━━━ Extracted material ━━━
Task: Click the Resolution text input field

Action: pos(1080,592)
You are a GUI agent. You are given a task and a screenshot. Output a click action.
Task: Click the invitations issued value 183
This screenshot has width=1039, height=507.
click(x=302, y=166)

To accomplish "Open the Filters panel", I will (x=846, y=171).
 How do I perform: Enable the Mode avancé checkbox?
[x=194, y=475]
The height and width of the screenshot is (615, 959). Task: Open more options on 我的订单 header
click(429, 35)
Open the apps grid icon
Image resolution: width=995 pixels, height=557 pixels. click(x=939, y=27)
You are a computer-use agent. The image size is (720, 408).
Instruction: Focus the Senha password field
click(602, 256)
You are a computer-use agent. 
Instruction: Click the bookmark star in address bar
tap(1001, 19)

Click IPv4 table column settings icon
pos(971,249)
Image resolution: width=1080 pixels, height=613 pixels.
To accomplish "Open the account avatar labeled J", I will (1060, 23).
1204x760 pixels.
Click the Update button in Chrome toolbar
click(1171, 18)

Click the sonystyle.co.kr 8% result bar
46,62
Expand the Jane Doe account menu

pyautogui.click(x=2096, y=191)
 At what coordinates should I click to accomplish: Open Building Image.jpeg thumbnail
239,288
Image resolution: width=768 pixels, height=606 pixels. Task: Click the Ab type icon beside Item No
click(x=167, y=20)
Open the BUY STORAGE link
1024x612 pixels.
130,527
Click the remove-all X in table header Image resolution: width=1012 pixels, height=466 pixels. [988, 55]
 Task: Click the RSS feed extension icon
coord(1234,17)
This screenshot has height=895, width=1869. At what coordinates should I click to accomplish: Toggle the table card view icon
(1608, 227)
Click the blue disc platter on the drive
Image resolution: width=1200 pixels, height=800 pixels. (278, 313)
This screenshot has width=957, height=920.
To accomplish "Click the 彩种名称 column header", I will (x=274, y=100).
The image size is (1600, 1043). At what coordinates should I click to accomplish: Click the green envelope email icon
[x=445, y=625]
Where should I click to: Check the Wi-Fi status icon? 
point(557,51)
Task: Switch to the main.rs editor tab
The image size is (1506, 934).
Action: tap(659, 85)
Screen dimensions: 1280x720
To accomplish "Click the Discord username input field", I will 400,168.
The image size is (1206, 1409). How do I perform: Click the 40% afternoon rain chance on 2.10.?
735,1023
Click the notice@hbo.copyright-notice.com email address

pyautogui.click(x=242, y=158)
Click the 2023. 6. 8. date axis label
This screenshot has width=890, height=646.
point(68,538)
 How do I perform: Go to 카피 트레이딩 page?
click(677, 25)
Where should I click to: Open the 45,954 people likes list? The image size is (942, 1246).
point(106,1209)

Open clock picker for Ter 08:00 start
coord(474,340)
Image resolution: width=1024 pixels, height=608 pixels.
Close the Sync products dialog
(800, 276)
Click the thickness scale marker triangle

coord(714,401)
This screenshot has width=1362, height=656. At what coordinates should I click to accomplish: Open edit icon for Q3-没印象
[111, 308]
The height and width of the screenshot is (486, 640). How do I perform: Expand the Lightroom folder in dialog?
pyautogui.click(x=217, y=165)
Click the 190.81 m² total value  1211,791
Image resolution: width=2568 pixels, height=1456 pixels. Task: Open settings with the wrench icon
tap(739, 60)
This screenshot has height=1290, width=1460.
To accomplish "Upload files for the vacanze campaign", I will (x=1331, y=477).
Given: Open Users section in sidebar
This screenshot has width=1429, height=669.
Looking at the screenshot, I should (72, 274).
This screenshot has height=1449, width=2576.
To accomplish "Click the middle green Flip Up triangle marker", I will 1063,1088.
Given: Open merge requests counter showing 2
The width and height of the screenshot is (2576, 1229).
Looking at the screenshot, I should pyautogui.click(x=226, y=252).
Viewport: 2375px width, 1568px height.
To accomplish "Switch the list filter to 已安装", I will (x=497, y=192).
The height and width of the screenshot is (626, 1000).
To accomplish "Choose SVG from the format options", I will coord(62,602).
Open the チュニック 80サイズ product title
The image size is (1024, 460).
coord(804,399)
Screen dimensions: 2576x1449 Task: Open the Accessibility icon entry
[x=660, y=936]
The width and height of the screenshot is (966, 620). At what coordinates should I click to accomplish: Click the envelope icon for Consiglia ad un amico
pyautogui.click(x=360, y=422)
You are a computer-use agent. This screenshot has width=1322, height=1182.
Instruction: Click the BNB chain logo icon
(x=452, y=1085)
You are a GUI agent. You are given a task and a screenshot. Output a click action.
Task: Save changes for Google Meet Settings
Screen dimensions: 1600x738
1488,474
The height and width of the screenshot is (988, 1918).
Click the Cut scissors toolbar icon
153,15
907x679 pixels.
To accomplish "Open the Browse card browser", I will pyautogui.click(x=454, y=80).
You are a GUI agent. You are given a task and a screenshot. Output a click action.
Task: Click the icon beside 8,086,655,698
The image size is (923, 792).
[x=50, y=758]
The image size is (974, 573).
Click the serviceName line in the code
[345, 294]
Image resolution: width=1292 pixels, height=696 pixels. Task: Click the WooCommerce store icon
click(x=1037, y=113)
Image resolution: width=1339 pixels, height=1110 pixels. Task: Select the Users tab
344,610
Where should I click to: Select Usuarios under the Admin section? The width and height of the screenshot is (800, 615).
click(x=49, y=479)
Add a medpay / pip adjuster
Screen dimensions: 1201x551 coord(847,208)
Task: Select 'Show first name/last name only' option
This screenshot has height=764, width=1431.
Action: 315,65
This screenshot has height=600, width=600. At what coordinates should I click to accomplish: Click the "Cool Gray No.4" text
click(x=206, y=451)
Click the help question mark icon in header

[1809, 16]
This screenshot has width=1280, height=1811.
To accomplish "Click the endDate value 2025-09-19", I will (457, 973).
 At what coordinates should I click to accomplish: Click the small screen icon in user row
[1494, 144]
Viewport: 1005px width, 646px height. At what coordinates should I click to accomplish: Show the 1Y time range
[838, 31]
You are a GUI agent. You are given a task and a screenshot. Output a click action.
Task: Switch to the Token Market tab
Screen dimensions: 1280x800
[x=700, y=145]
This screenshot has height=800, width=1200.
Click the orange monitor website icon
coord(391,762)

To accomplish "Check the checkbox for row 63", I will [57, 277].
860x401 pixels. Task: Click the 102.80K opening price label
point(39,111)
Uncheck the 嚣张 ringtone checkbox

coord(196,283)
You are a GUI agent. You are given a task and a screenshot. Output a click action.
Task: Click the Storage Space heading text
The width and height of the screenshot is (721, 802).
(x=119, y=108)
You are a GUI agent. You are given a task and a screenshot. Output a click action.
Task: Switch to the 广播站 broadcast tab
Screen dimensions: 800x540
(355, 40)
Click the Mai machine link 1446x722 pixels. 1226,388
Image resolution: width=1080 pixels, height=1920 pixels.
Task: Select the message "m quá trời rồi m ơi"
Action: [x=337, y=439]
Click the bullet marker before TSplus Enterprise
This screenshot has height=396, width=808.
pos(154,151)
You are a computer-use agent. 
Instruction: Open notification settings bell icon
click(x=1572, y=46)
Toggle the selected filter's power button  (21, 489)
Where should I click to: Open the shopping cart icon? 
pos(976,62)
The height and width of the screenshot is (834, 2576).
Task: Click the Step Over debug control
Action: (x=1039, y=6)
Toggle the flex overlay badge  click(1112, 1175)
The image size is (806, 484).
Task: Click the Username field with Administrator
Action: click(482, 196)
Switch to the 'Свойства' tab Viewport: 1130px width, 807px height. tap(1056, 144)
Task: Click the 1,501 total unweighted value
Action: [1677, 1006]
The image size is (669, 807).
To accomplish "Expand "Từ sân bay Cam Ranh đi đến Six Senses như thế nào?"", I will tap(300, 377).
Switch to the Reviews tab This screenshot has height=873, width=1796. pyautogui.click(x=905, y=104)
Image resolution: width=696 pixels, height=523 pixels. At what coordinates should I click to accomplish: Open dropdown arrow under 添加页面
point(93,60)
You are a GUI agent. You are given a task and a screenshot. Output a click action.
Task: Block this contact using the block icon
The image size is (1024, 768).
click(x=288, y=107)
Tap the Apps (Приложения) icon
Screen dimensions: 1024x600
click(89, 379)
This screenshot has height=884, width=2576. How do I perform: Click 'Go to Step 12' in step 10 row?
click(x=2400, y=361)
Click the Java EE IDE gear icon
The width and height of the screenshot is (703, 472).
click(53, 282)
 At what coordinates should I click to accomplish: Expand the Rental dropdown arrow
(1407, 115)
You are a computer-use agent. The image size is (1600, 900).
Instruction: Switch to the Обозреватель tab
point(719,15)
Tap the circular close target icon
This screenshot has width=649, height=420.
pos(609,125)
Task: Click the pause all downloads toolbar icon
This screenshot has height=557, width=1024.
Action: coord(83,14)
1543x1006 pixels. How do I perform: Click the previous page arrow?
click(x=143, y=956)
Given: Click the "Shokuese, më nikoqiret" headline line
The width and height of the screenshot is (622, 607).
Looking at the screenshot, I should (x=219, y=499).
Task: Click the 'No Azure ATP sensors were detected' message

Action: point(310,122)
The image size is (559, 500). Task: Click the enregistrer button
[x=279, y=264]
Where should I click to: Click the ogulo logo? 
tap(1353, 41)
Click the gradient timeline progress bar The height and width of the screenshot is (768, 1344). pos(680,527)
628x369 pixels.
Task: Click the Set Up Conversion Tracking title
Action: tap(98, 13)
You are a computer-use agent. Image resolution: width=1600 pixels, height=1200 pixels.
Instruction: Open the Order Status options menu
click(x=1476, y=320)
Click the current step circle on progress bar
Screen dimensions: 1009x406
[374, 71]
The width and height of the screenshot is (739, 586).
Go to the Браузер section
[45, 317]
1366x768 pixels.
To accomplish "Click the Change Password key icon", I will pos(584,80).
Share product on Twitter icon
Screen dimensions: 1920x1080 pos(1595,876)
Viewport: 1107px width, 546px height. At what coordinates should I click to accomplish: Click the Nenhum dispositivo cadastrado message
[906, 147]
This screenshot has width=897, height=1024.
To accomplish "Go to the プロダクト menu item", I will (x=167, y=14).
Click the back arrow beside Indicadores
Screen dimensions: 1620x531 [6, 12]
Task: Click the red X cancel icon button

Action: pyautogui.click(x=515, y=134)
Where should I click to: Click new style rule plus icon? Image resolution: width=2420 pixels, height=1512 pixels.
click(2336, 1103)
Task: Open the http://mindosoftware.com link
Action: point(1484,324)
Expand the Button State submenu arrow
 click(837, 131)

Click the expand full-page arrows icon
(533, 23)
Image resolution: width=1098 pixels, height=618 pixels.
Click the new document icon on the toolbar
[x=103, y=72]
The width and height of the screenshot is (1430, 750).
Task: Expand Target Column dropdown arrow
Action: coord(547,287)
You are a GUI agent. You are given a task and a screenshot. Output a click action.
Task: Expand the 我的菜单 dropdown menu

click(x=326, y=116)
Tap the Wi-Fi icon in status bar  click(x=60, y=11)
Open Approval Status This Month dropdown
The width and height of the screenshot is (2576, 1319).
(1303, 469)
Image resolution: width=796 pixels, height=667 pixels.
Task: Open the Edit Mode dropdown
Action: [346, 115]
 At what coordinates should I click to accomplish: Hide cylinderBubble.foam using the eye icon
━━━
Rewrite everything in the listing from the line containing "How do I perform: Enable" down to the line containing "will (1060, 23).", changing "Instruction" to "Command" and leaving all else unchanged.

 How do I perform: Enable the Mode avancé checkbox?
[x=194, y=475]
The height and width of the screenshot is (615, 959). Task: Open more options on 我的订单 header
click(429, 35)
Open the apps grid icon
Image resolution: width=995 pixels, height=557 pixels. click(x=939, y=27)
You are a computer-use agent. The image size is (720, 408).
Command: Focus the Senha password field
click(602, 256)
You are a computer-use agent. 
Command: Click the bookmark star in address bar
tap(1001, 19)

Click IPv4 table column settings icon
pos(971,249)
Image resolution: width=1080 pixels, height=613 pixels.
To accomplish "Open the account avatar labeled J", I will (1060, 23).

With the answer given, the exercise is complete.